* [DOCUMENT TEXT]:
━━━━━━━━━━
Tiny Adventures RC is a one-stop-shop for all things remote-controlled. For owner Patricia Richardson and her business partner, Willie Merritt, it’s also a place where families and communities can come together.
Technically, Richardson and Merritt sell remote-control cars, planes, helicopters and drones. Under the surface, they’re selling ways to bring families closer together. “We have products that basically help families engage,” she says. “You can kind of detach yourself from the computers and the TVs and still be able to engage as a family, or just kind of start a tradition—or pick up a tradition—on some hobbies.”
Tiny Adventures RC in Fairless Hills, PA, has been open since 2014 and boasts over 5,000 square feet of retail space along with an indoor RC car racing track and a drone track. Families can come to the space together, learn about the products, try them out, ask questions, and more. The idea of offering a whole family experience is what Richardson credits for driving her recent business growth, even during the pandemic. “During the pandemic, it really opened it back up because, you know, of course, like everything else in the world, everybody started saying, “oh, let me do some other things.” So that’s definitely from the hobby perspective, because we sell all hobby-grade products.”
━━━━━━━━━━
* [DATASET ENTRIES]:
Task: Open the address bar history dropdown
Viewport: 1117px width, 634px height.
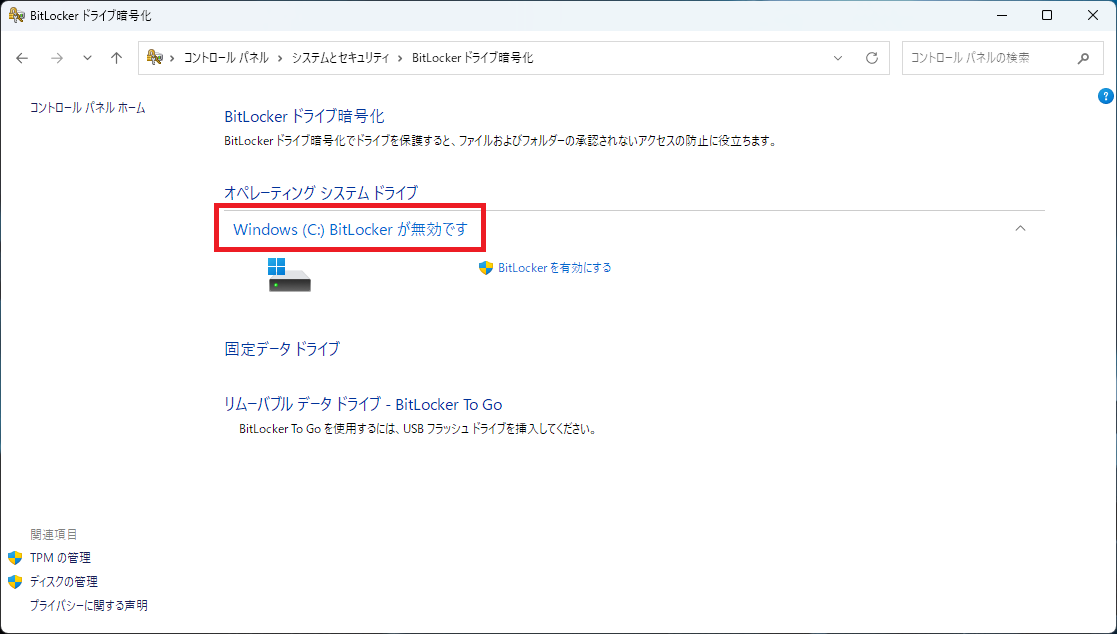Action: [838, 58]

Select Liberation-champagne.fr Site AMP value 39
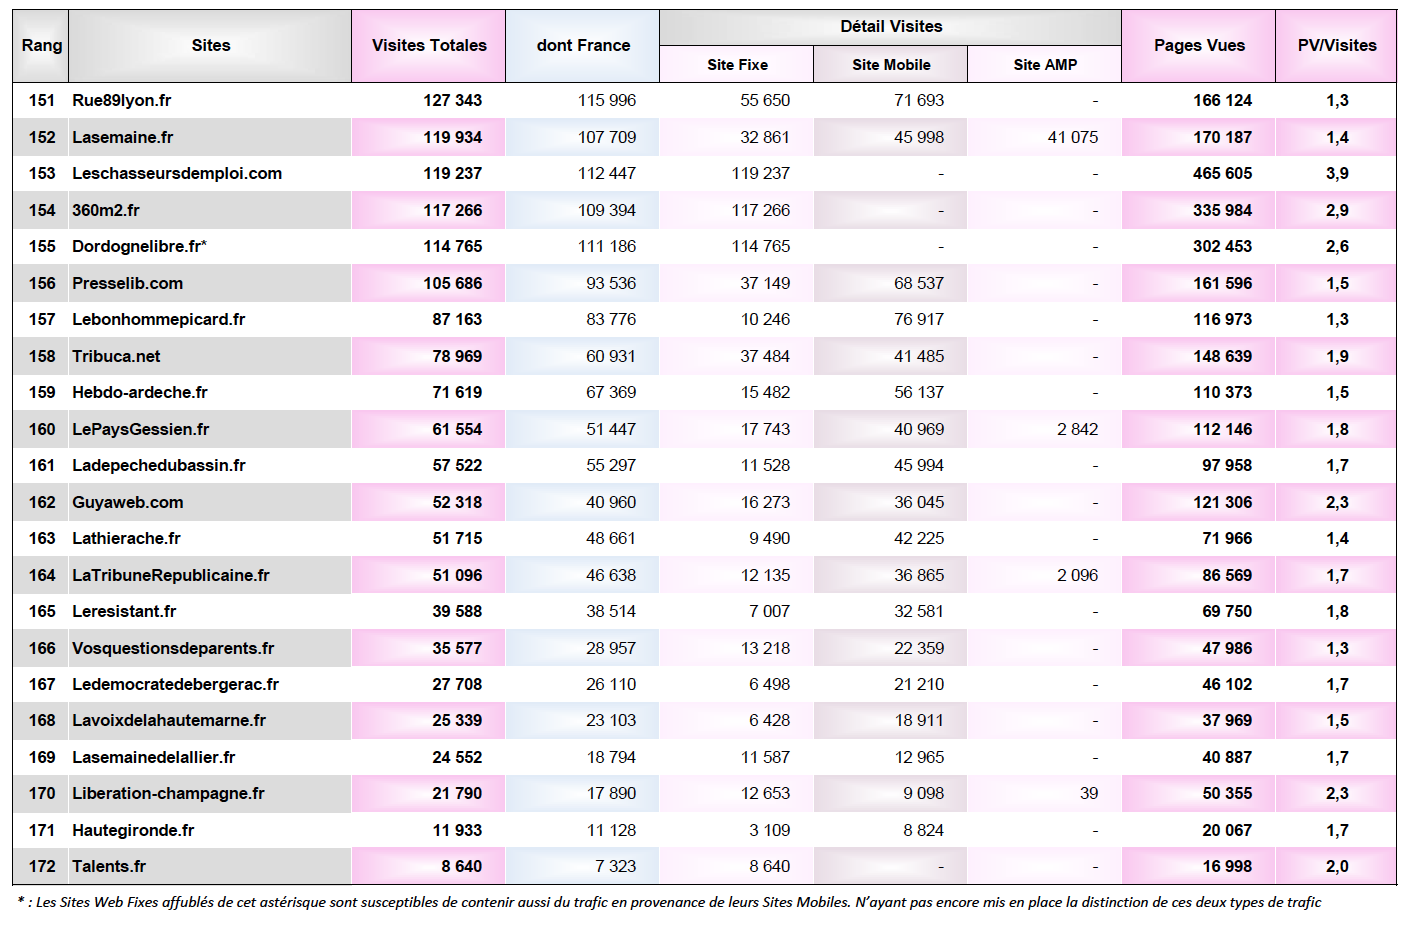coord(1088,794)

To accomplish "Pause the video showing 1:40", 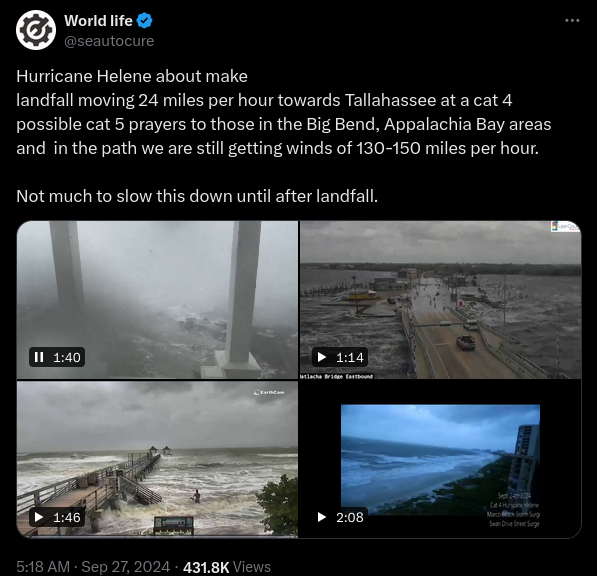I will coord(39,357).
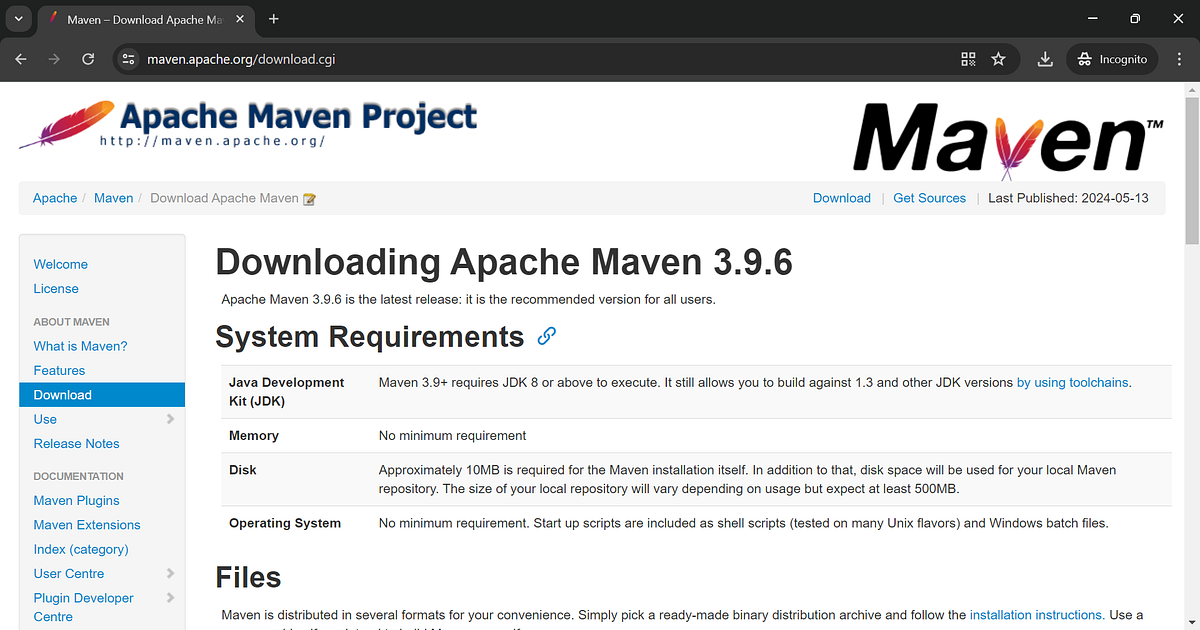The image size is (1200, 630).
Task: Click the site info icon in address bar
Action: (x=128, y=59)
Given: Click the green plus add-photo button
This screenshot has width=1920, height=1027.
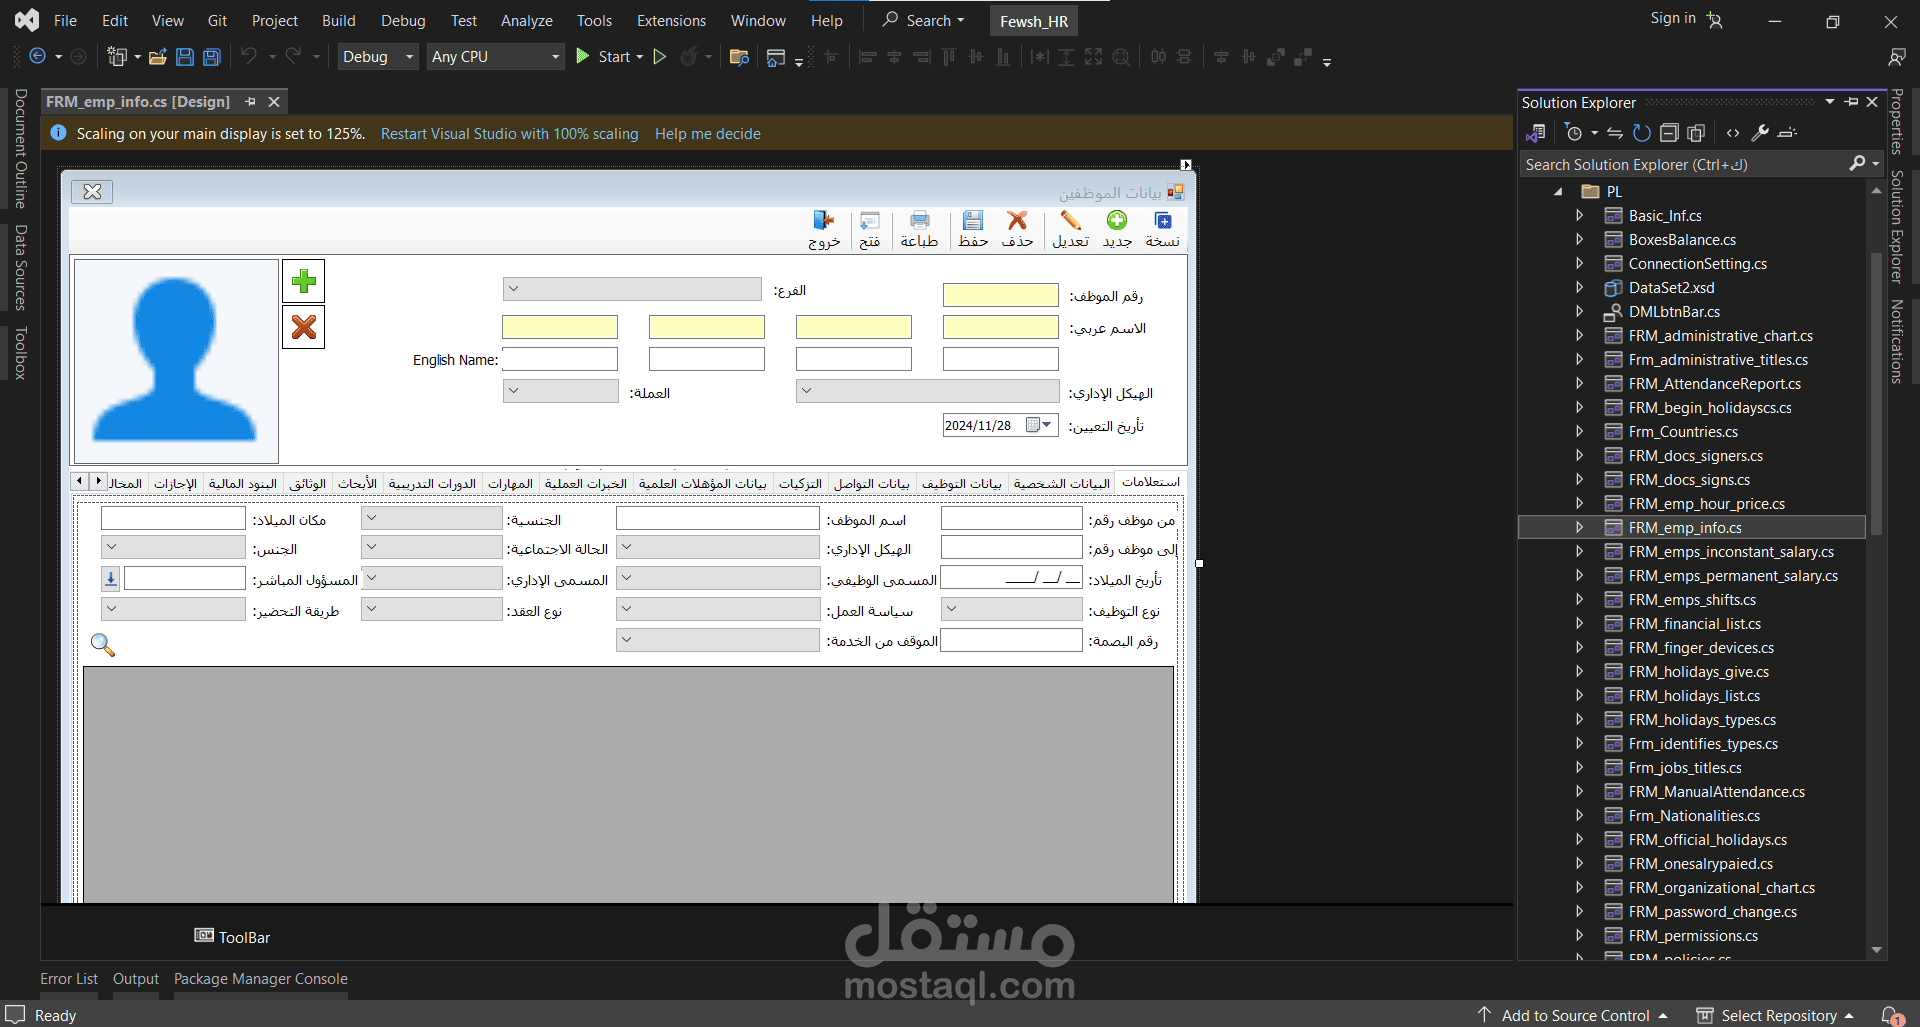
━━━━━━━━━━
* [TASK LIST]:
**a)** Quote the passage of the Tiny Adventures RC article between "Tiny Adventures RC is" and "can come together.", inclusive.
**b)** Answer these questions from the Tiny Adventures RC article:
(i) Who is Patricia Richardson's business partner?
(ii) In what town and state is Tiny Adventures RC located?
(iii) How much retail space does the store have?
**c)** Summarize the Tiny Adventures RC article in two sentences.

* [ANSWERS TO THE EXERCISES]:
**a)**
Tiny Adventures RC is a one-stop-shop for all things remote-controlled. For owner Patricia Richardson and her business partner, Willie Merritt, it’s also a place where families and communities can come together.

**b)**
(i) Willie Merritt
(ii) Fairless Hills, PA
(iii) Over 5,000 square feet

**c)** Tiny Adventures RC, a shop in Fairless Hills, PA, run by owner Patricia Richardson and her business partner Willie Merritt, sells remote-control cars, planes, helicopters and drones as a way to help families engage together. Open since 2014, it has over 5,000 square feet of retail space plus an indoor RC car racing track and a drone track, and Richardson credits this whole-family experience for the business's recent growth, even during the pandemic.